振り向かなくてもわかる。声の主は、共に卒業を迎えた深海湊斗だ。
毎日のように殴り合い死闘を繰り広げた、犬猿の相手である。
陸が振り向くと、やはりそこには予想通り、仁王立ちで自分を睨みつける湊斗の姿があった。
「逃げんなよ、東条。俺は勝ち逃げは許さねェ。

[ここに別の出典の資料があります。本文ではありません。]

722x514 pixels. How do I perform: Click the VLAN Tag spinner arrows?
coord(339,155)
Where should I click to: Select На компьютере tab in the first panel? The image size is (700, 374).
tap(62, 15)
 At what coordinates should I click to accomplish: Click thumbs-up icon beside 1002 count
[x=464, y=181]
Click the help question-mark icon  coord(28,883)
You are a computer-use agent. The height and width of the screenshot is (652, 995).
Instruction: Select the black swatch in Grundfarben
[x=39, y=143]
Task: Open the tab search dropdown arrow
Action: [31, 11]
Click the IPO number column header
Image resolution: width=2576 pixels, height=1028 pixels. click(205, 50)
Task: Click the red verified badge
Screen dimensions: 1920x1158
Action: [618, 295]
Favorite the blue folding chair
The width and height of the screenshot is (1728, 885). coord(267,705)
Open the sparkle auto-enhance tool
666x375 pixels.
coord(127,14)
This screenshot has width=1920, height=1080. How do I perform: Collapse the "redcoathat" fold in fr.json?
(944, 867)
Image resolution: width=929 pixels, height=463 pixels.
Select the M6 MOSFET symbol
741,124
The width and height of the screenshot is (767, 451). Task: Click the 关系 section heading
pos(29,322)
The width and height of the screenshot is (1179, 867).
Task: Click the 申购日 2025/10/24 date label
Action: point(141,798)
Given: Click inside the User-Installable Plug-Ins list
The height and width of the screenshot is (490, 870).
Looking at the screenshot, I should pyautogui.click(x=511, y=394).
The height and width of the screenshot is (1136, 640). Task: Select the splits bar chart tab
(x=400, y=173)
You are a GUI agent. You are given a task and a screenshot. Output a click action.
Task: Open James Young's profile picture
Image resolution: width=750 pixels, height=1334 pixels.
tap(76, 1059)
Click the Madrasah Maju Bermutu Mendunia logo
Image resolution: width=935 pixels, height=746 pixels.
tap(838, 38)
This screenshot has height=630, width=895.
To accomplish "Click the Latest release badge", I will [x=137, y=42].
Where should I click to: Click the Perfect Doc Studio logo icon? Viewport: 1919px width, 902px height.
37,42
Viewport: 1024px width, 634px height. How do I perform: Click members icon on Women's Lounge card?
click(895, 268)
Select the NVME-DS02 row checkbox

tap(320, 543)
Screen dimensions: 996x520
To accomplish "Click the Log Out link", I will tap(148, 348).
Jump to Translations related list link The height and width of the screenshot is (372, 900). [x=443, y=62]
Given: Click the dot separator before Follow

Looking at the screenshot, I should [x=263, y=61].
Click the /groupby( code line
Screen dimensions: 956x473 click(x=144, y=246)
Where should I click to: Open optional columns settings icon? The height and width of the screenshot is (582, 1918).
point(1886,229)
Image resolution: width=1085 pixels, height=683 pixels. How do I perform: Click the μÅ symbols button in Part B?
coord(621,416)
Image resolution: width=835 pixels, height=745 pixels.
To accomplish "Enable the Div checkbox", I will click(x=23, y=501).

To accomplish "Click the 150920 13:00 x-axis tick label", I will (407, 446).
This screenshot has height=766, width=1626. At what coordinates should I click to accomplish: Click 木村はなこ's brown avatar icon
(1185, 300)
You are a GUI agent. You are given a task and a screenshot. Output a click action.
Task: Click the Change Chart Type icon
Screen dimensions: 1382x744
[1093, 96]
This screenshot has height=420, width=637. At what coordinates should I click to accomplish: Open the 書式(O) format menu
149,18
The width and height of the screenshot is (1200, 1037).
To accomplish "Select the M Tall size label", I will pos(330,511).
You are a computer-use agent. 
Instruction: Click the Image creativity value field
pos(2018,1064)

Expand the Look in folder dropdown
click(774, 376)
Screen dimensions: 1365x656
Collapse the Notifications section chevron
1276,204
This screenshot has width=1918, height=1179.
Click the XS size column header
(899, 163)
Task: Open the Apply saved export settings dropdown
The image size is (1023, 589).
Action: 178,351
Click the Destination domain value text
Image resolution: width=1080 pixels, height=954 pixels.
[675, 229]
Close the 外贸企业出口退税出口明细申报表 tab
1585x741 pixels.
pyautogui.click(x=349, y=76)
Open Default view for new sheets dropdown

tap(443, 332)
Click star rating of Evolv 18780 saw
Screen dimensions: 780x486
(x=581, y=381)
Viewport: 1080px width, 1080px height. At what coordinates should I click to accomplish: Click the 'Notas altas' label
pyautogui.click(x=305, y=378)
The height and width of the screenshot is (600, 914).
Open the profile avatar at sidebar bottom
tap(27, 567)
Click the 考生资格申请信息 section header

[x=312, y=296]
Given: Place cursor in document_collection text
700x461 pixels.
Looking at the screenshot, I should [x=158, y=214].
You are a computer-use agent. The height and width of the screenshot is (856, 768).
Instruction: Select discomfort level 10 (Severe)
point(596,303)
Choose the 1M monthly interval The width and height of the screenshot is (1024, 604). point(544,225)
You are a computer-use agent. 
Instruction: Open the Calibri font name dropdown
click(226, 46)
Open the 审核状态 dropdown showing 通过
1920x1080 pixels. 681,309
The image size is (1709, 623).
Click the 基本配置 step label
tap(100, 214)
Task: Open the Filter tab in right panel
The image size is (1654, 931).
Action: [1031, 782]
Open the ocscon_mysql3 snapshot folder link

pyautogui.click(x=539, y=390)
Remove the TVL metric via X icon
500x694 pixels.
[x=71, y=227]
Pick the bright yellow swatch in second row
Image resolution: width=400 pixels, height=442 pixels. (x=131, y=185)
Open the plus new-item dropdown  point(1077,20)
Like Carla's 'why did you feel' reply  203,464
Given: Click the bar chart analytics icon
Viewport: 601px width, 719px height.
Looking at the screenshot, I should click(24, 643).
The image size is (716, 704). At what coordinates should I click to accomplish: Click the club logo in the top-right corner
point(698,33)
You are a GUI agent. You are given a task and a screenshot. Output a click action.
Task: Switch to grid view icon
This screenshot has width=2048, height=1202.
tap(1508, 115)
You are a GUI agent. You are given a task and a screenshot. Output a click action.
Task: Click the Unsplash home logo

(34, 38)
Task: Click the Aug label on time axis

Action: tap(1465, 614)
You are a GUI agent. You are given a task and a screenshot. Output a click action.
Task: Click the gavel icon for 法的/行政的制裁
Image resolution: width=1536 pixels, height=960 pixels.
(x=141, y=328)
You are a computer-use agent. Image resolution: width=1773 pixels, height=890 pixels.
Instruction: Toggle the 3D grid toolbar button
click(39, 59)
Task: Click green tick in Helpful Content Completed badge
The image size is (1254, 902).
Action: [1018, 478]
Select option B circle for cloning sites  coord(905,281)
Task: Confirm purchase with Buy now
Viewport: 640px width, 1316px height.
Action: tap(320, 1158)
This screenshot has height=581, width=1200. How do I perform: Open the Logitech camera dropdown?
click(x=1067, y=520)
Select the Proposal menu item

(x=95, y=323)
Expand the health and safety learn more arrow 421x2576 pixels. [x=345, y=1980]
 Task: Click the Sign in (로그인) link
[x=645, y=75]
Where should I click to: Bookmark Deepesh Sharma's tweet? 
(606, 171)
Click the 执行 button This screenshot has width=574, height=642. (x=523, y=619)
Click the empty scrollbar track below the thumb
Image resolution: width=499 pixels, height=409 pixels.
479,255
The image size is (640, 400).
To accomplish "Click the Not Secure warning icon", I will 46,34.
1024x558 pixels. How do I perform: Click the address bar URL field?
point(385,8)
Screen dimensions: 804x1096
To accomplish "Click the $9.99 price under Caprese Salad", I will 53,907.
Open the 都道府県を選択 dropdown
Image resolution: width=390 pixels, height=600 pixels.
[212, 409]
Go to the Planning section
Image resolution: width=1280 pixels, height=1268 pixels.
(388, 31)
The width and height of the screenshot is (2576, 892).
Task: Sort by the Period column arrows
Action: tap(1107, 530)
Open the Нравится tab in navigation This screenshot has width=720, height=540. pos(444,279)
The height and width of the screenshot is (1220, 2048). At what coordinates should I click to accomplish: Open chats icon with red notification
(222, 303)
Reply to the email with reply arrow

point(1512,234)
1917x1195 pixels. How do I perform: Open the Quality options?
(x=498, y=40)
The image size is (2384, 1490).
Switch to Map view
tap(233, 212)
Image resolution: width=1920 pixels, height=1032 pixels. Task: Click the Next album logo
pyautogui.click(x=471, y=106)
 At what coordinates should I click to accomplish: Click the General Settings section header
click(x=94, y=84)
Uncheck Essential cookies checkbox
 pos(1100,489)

最後に一発殴らせろ」
湊斗は唐突にそう言って、バキバキと指を鳴らす。
けれど陸は、そんな湊斗を呆れ顔で見返すだけ……。
「相変わらずだね~、お前」
湊斗の喧嘩腰な態度は三年前から少しも変わらない。何度負けようが、湊斗は性懲りもなく立ち向かってくる。――卒業式を終えた、今日この時でさえ。
「でもさ~、俺たちさっき卒業したじゃん? チームのことは全部後輩に任せたし、お前に殴られる理由はないっていうか。そもそも俺、ほんとは喧嘩とか全然好きじゃないしさぁ」
「――なッ! ふざけたこと抜かすんじゃねェ! お前のせいで俺がどれだけの苦汁を舐めたと思ってる!」
「でもそれ、俺のせいじゃなくない? お前が弱いせいじゃん?」
「……っ」
――二人はこの男子校をまとめる二大勢力の各リーダーだった。
入学式に金髪&ピアス姿で現れた陸に、湊斗が喧嘩を吹っかけて返り討ちにあったときからの関係で、それ以降は別々のチームに所属し三年間対立し続けてきた。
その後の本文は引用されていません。